START INPUT DATA

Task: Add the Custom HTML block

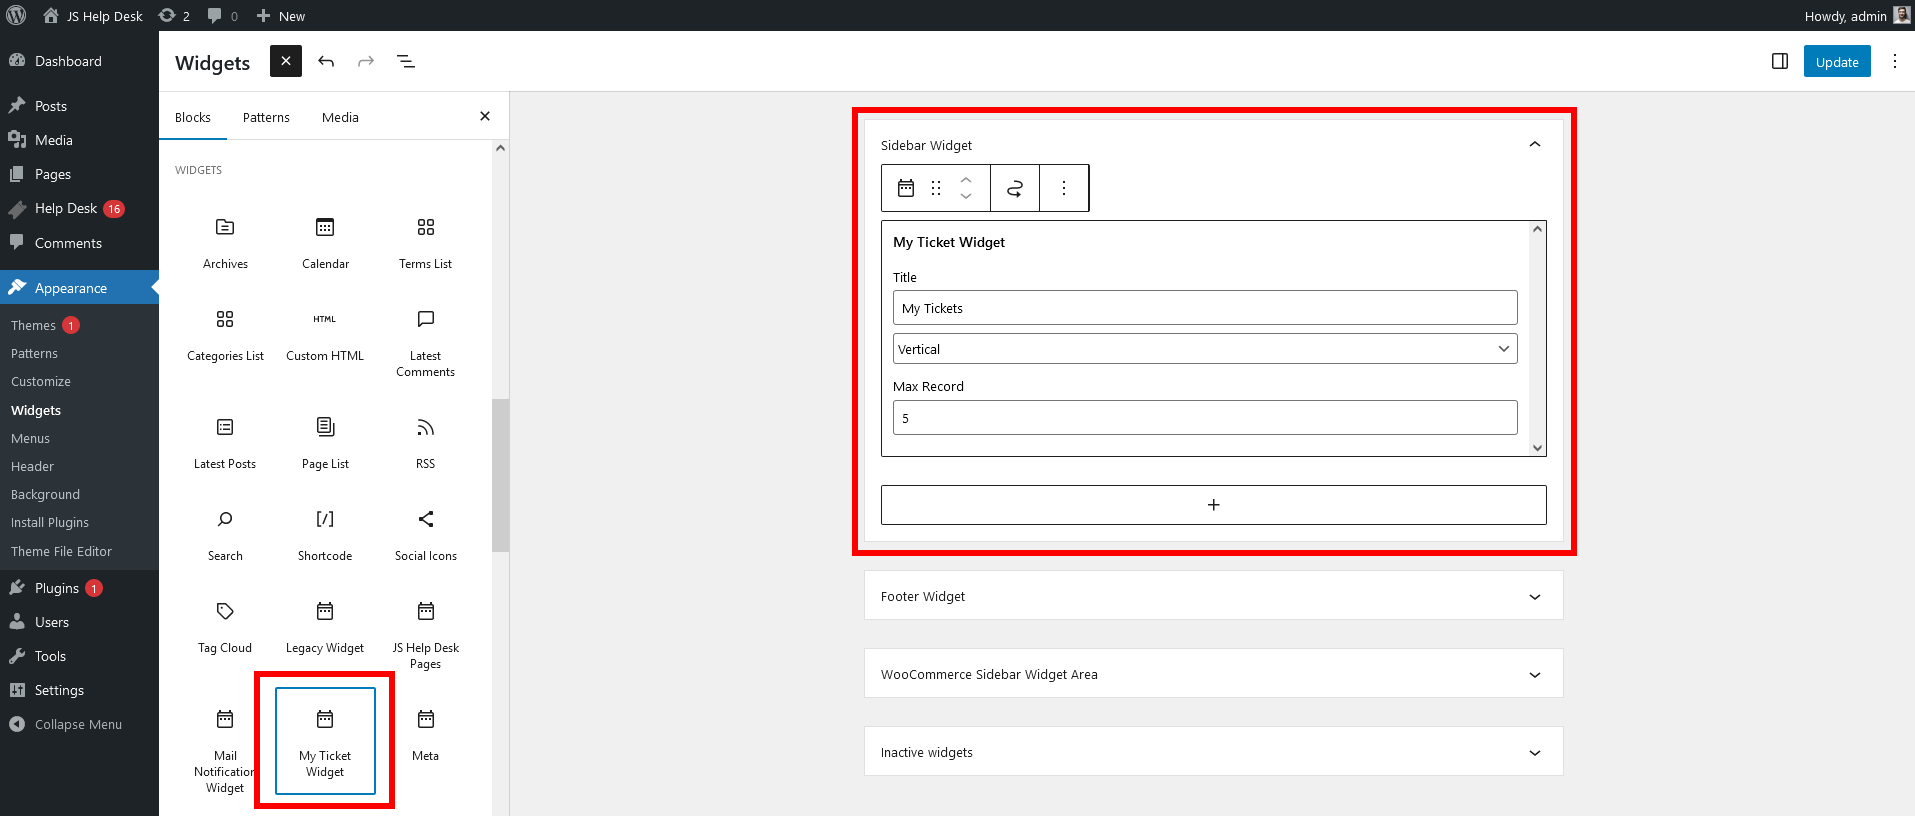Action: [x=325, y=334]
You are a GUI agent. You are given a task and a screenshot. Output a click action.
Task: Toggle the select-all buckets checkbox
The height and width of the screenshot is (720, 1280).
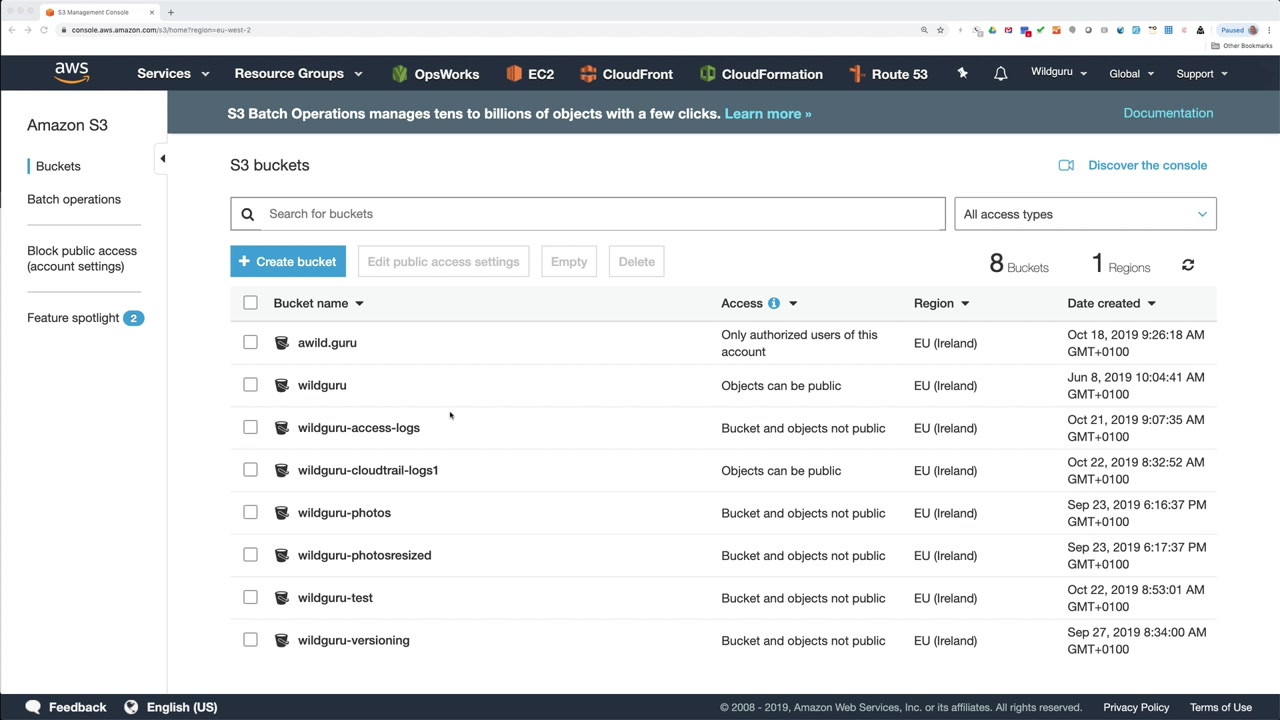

END INPUT DATA

* **WORK ORDER**
Since the copy should hold text only, set down each record exactly and leave the pictures out.

* **SOLUTION FOR THIS EXERCISE**
Task: Add the Custom HTML block

Action: [x=325, y=334]
You are a GUI agent. You are given a task and a screenshot. Output a click action.
Task: Toggle the select-all buckets checkbox
The height and width of the screenshot is (720, 1280).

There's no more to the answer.